Thursday, March 28, 2013

Driving Process Excellence in Shared Services



The range of available cost efficiency benchmarks are as wide for organisations using a Shared Services model as for those that do not.  There is a major focus on performance measures and continuous improvement, but these have still not delivered the goods. We need an effective approach and experiences for driving process performance gains through understanding the nature of exceptions in business, recognising them in the continuous improvement cycle and using smart analytics to manage the Key Exception Indicators.

Finance & Shared Services leaders are working hard to evolve an optimized model for finance that helps both drive and support overall business performance. The cost of a world class finance function is approaching 0.5% of revenue. Finance productivity increased by nearly 10% in the three years to 2012 and the demand for more is relentless. However, the range of cost of finance between top and bottom performers in organisations that deploy shared services is even greater than for those that do not. What is going on?

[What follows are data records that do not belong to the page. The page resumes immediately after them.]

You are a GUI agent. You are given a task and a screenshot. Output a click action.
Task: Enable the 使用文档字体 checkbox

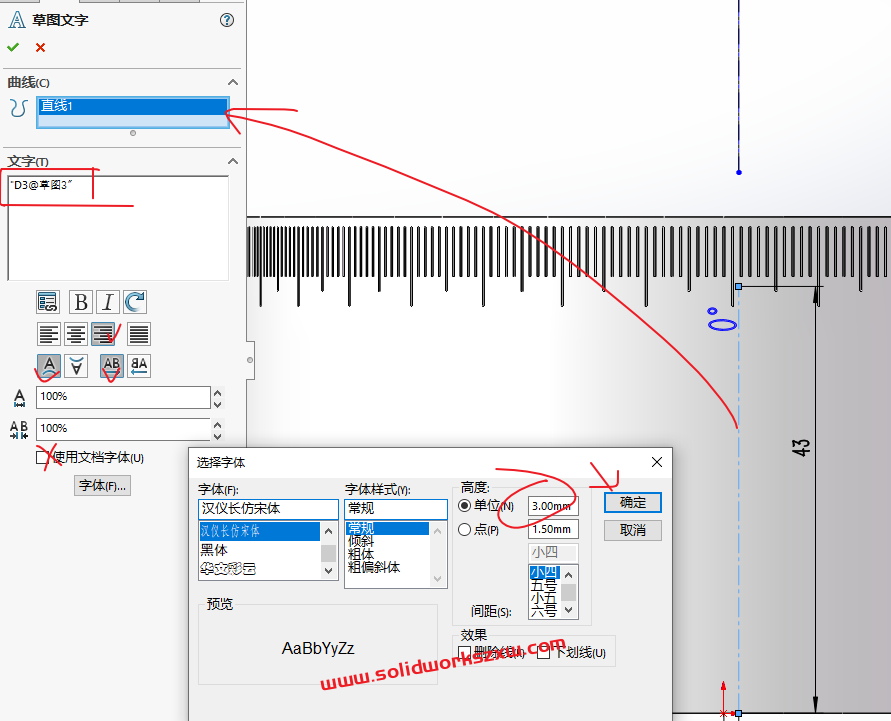(43, 458)
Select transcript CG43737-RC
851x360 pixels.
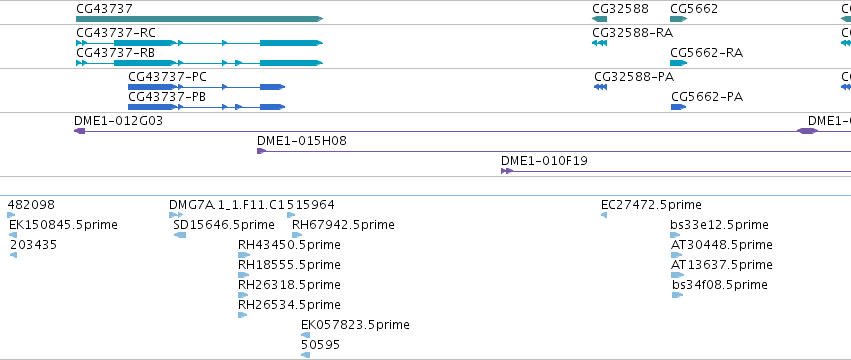tap(199, 43)
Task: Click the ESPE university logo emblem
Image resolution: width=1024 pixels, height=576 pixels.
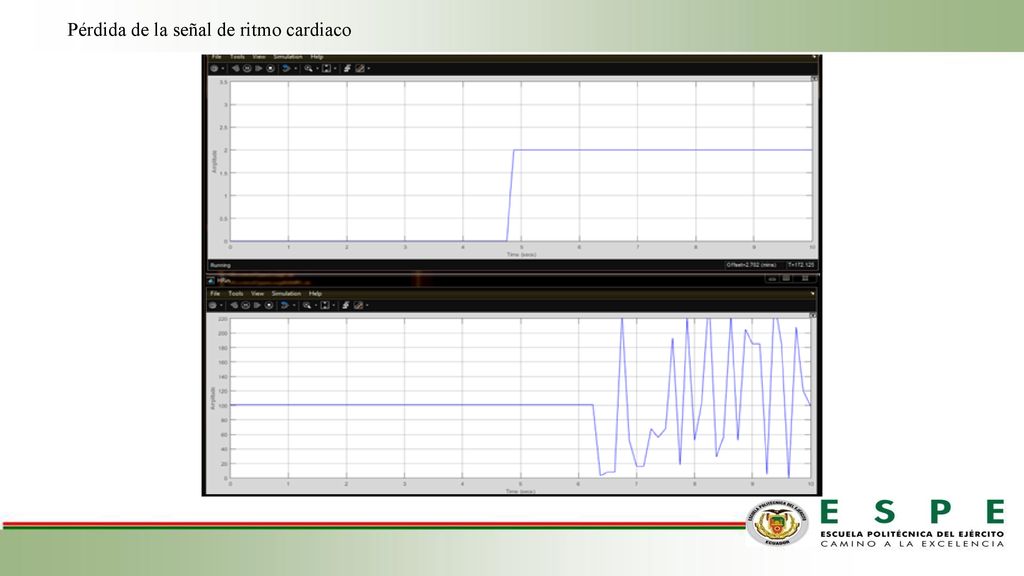Action: (777, 523)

As finance and business service leaders focus on measurement, there is an increasing realization that a full set of quantitative Key Performance Indicators (KPIs) reading ‘positive’ does not necessarily mean the client is happy. As lagging, ‘after the fact’ indicators, KPIs are good for measuring outcomes but not well designed to offer actionable insight to improve processes earlier in the cycle.

One challenge is that our systems do not enforce business processes, they only enforce the process for data entry and capture. This subtle difference gives rise to a large gap between ‘achievable’ standardization and ‘achieved’ standardization and associated cost reduction. However, we know that when true standardization is achieved, it also drives better information access and visibility which itself increases efficiency and reduces costs further.

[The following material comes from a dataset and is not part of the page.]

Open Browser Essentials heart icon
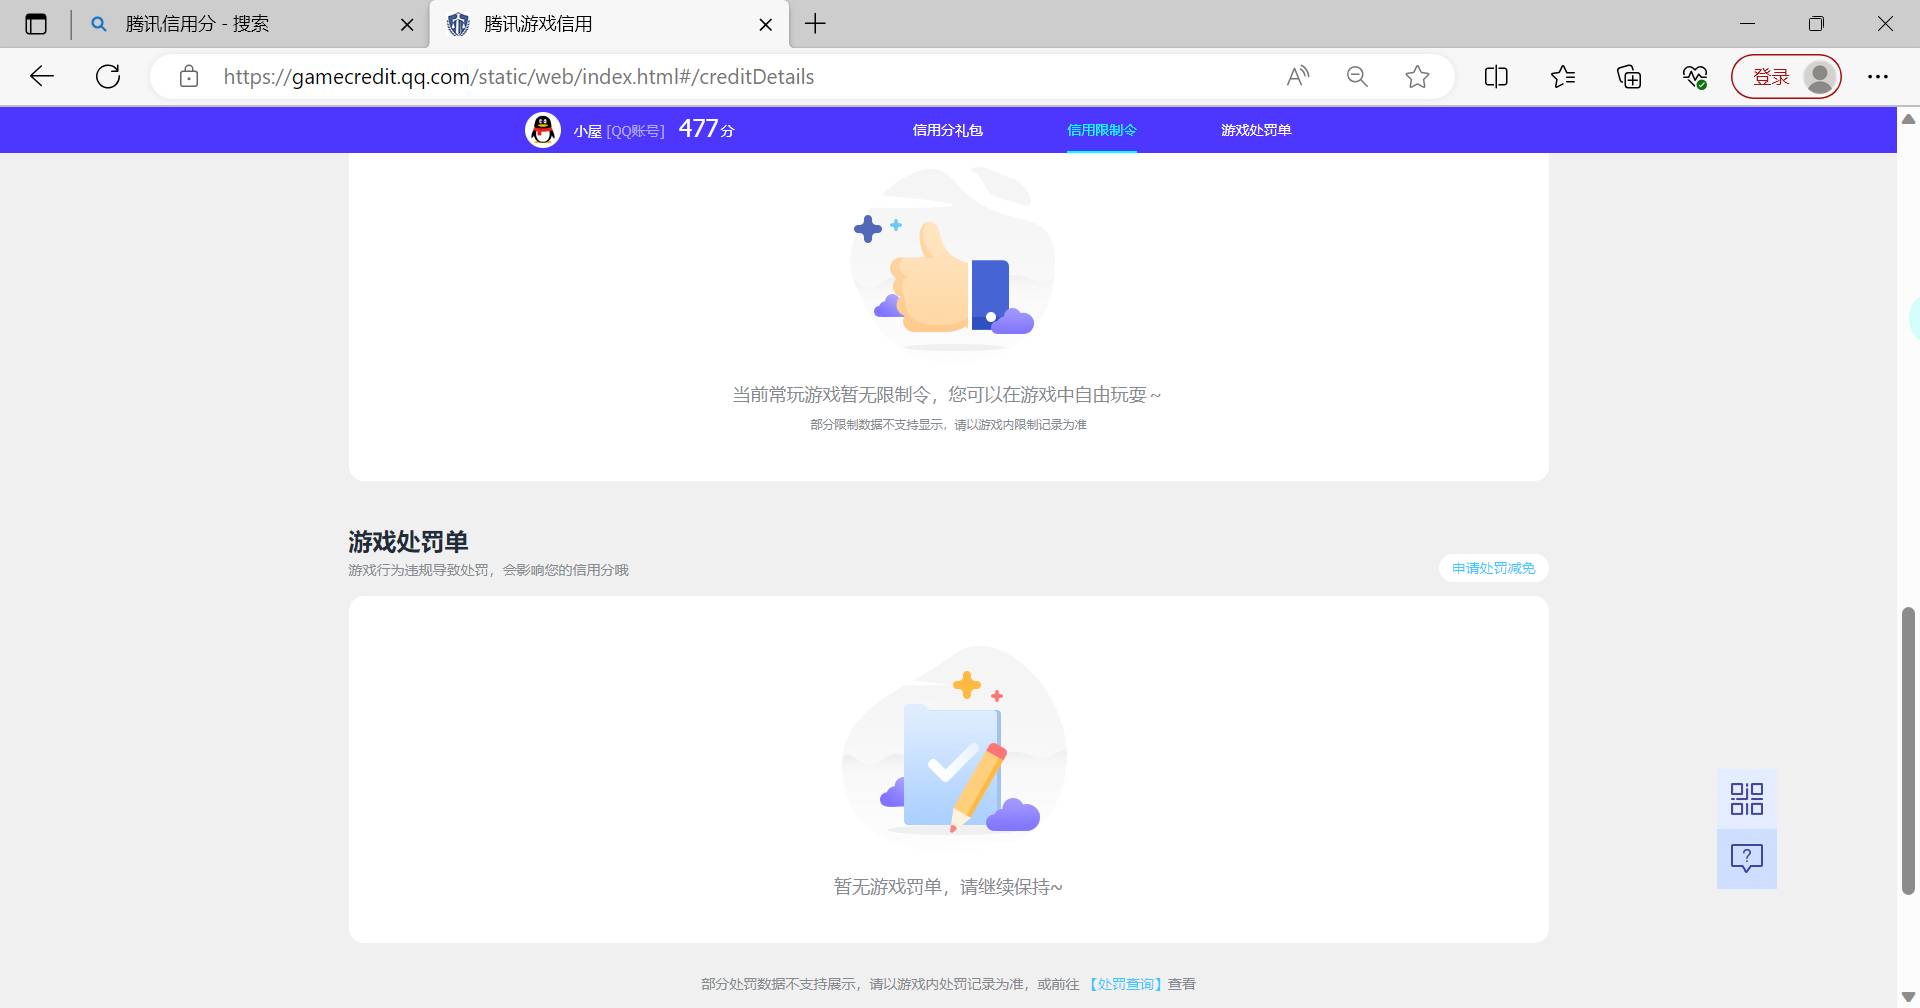The image size is (1920, 1008). coord(1694,76)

These tyre tracks in the snow around the car park barrier illustrate this standardisation challenge . . .  


We can measure results at the aggregate KPI level, but we need a sharper instrument to analyse the detail of process exceptions early in the process cycle, so we know what to fix.

We need leading indicators that give a better idea of what might go wrong that will later grow to impact overall performance. When we know ‘what bad looks like’, we can keep a (virtual) eye out for it, address it early and avoid major impact on our key KPIs as well as overall financial performance. These leading indicators of ‘what bad looks like’ are termed Key Exception Indicators (KEIs).

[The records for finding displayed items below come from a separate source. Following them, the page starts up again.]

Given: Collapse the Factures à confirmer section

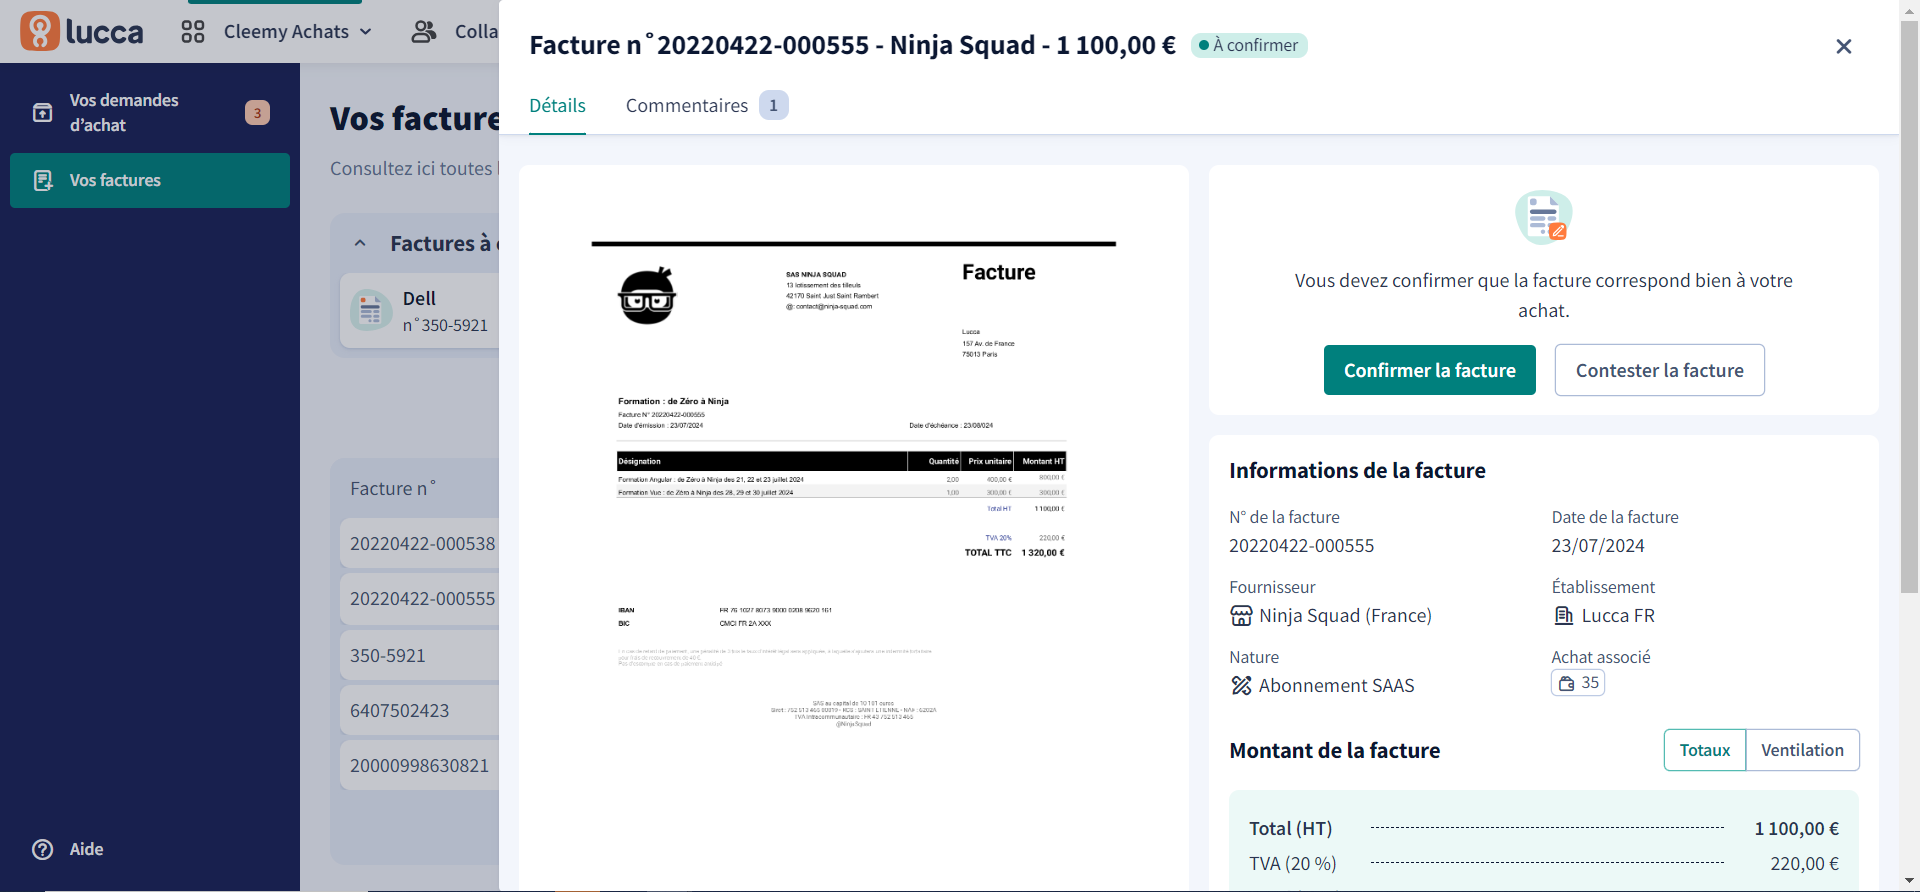Looking at the screenshot, I should click(360, 243).
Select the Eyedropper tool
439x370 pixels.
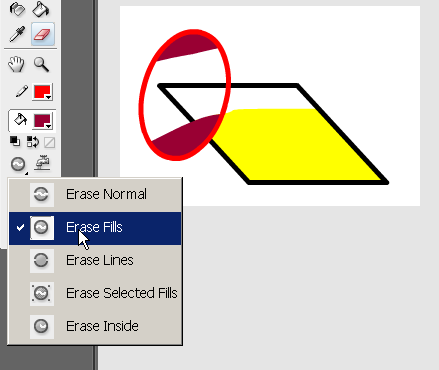click(17, 34)
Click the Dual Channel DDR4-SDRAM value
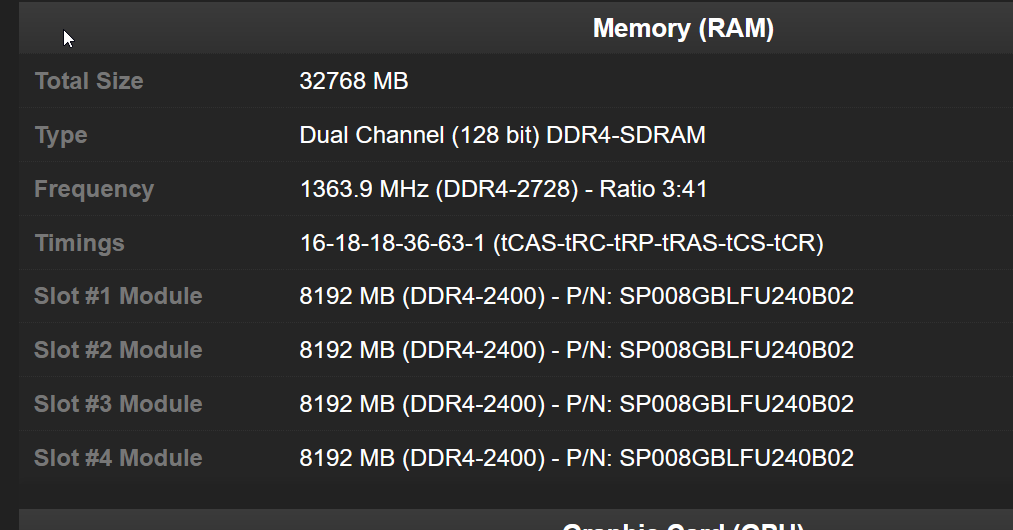Image resolution: width=1013 pixels, height=530 pixels. [503, 135]
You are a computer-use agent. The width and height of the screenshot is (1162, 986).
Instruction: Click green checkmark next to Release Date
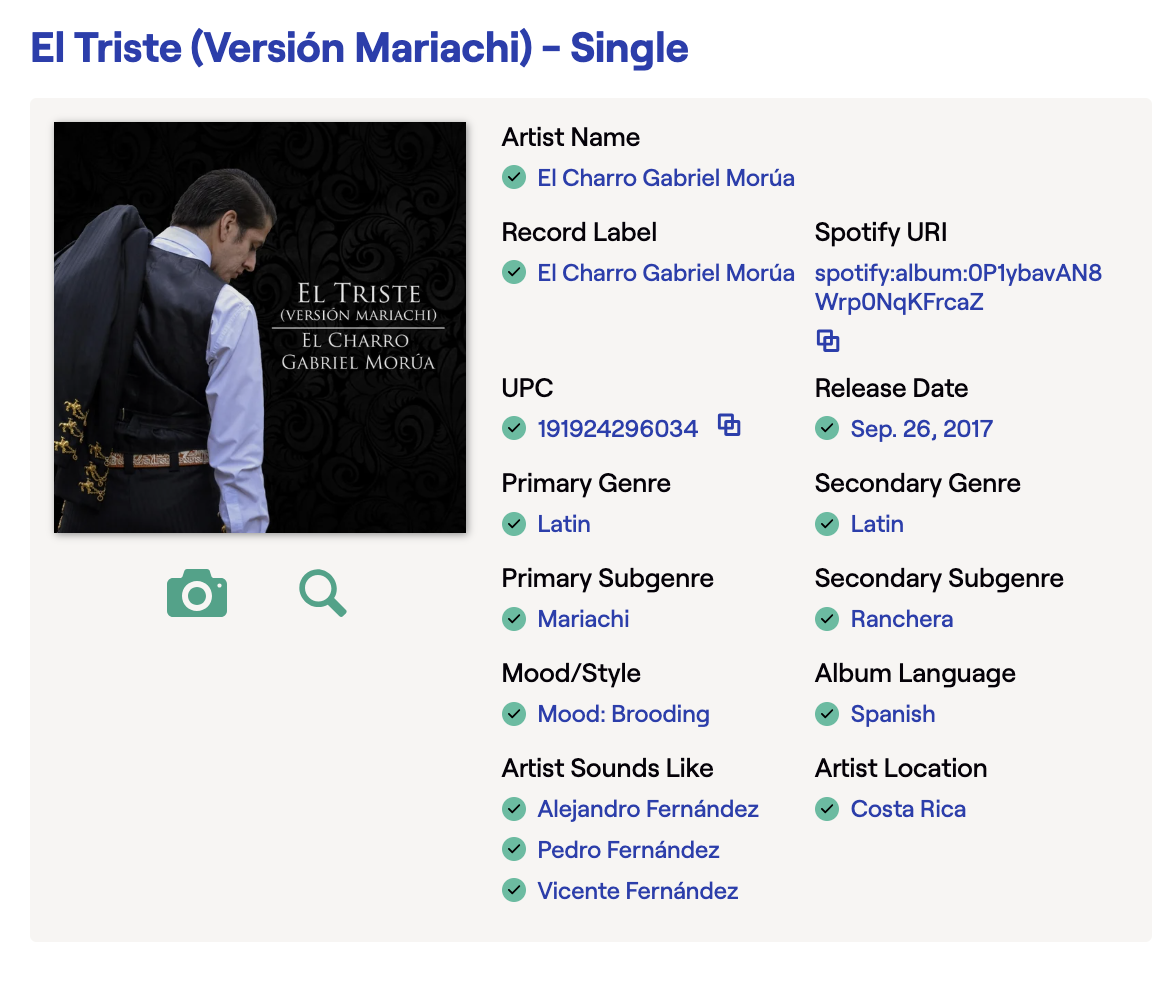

Identifying the KEI, or ‘what bad looks like’, is about defining exception conditions for critical elements of the business processes. We can now automatically monitor for these process exceptions at a point in time for benchmarking purposes or continuously as the fuel to drive continuous improvement. The role of this exception identification, diagnosis and remediation is shown in a more comprehensive Continuous Improvement pyramid.


In the examples explained in our White Paper ‘The Third Wave in Shared Services – Driving Continuous Improvement’, we show that clear and precise information on the nature of business exceptions and the management of the KEIs enables management to diagnose the root causes and implement changes to processes, policies and training to eliminate wasteful effort and reduce costs and cycle time.

Better information leads to better decisions, and nowhere is this clearer than in business exceptions and continuous improvement.

By identifying and monitoring the leading indicators of “bad” things happening in our core processes we are better placed to diagnose, take action and continuously improve. If we can broaden our knowledge of these approaches and options, start simply, iterate and drive rapid value, we can drive the performance improvement that the market demands.